Over the past several years, it's become increasingly common for consumers to share their negative experiences with brands on social media. According to the 2020 National Consumer Rage Study, the number of customers who prefer to vent their grievances via digital platforms rather than by phone or in person has tripled in the past three years, and 48 per cent of American consumers rely on social media to gauge other people's experiences with a company's products and services. This represents a major shift from traditional, more private mechanisms for fielding customer complaints, creating both challenges and opportunities for brands looking to engage with their customers.
While the common wisdom for many firms has been to respond to complaints promptly and publicly, this approach comes with some major potential drawbacks. Public responses can demonstrate that an organization cares about its customers and is proactive in addressing their needs, but these responses can also attract attention to those negative experiences. On Twitter, in particular, responding to a complaint makes the original post visible to the brand's entire audience (whereas if the brand doesn't respond, the post will be visible only to the customer's followers). A high volume of customer complaints can turn a firm's page into a complaint arena, potentially affecting both consumer and investor sentiment toward the brand (a phenomenon we call complaint publicisation).
Given these trade-offs, what's the best way for companies to handle complaints on social media?

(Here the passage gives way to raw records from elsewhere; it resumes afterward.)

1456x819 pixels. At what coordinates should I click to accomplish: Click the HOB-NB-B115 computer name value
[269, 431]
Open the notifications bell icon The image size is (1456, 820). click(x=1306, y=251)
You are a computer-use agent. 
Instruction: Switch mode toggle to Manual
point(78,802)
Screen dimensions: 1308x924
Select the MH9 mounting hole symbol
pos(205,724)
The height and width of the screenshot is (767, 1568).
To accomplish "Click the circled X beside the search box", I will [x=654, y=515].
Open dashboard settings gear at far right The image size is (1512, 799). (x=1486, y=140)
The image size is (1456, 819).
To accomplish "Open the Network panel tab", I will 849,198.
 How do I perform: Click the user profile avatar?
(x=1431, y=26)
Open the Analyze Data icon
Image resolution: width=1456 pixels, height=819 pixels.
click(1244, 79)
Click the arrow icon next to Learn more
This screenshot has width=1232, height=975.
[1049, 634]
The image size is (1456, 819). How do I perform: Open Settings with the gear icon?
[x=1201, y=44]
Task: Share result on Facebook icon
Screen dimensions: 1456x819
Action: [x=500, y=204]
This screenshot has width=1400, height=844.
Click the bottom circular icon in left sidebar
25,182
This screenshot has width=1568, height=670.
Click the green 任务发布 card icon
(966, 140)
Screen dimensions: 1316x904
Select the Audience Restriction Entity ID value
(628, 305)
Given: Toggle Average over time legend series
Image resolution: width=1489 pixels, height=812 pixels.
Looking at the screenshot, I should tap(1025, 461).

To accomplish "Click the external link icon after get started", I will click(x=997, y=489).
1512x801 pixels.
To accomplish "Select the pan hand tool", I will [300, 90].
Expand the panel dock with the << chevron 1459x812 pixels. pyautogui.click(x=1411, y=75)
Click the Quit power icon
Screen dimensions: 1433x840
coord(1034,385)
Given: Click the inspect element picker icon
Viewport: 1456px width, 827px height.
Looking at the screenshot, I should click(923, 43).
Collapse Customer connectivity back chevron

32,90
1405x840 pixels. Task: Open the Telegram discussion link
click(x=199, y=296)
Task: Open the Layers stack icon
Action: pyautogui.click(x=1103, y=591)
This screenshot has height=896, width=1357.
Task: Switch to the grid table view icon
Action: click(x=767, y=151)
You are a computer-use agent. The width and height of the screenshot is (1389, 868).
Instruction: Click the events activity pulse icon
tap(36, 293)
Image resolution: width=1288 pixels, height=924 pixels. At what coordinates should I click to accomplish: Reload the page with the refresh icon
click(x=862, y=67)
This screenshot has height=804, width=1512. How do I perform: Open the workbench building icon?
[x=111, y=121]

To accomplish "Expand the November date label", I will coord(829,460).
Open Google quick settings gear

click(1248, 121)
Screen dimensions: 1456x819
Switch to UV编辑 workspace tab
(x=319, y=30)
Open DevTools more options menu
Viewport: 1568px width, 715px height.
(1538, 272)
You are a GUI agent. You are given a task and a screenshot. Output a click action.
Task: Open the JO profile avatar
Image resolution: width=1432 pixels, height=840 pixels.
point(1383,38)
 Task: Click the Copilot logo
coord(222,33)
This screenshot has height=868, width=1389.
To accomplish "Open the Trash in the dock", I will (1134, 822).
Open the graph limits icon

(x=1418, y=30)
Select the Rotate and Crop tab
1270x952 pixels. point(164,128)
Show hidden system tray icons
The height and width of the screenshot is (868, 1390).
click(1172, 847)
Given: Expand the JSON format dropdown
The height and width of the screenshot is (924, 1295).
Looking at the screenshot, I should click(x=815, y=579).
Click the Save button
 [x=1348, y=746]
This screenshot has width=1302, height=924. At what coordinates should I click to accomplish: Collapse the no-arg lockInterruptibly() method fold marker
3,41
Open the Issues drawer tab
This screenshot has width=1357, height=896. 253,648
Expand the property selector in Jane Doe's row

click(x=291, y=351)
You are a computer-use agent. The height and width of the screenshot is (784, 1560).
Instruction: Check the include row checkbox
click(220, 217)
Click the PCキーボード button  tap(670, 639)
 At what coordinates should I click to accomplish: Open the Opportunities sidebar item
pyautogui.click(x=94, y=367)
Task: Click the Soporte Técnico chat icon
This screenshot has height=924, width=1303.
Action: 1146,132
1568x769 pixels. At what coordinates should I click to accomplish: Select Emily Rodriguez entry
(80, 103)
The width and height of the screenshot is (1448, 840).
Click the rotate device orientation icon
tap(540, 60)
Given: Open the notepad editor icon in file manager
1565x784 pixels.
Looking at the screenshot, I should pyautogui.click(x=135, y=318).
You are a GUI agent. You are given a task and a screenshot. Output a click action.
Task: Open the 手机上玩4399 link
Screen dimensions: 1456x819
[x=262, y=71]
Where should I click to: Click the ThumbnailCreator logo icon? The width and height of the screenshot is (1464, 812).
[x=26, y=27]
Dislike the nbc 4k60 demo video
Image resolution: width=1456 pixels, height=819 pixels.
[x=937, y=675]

We conducted a large-scale analysis of Twitter traffic for S&P 500 companies that had Twitter pages from 2014 and 2015 (a total of 375 firms) and found that the negative effects of complaint publicisation consistently outweighed any positive impact of signalling care for customers.
In our first study, we measured the volume of firm tweets, customer complaint tweets and firm responses for each quarter, and then compared those numbers with changes in the firms' market value and perceived quality (a measure of consumer attitudes toward brands, based on large-scale survey data). Based on this information, we defined two types of social media strategies: open strategies, in which firms provided public responses to at least 75 per cent of complaints; and closed strategies, in which at least 75 per cent of the time, firms responded with just a single message directing the complainant to a private forum.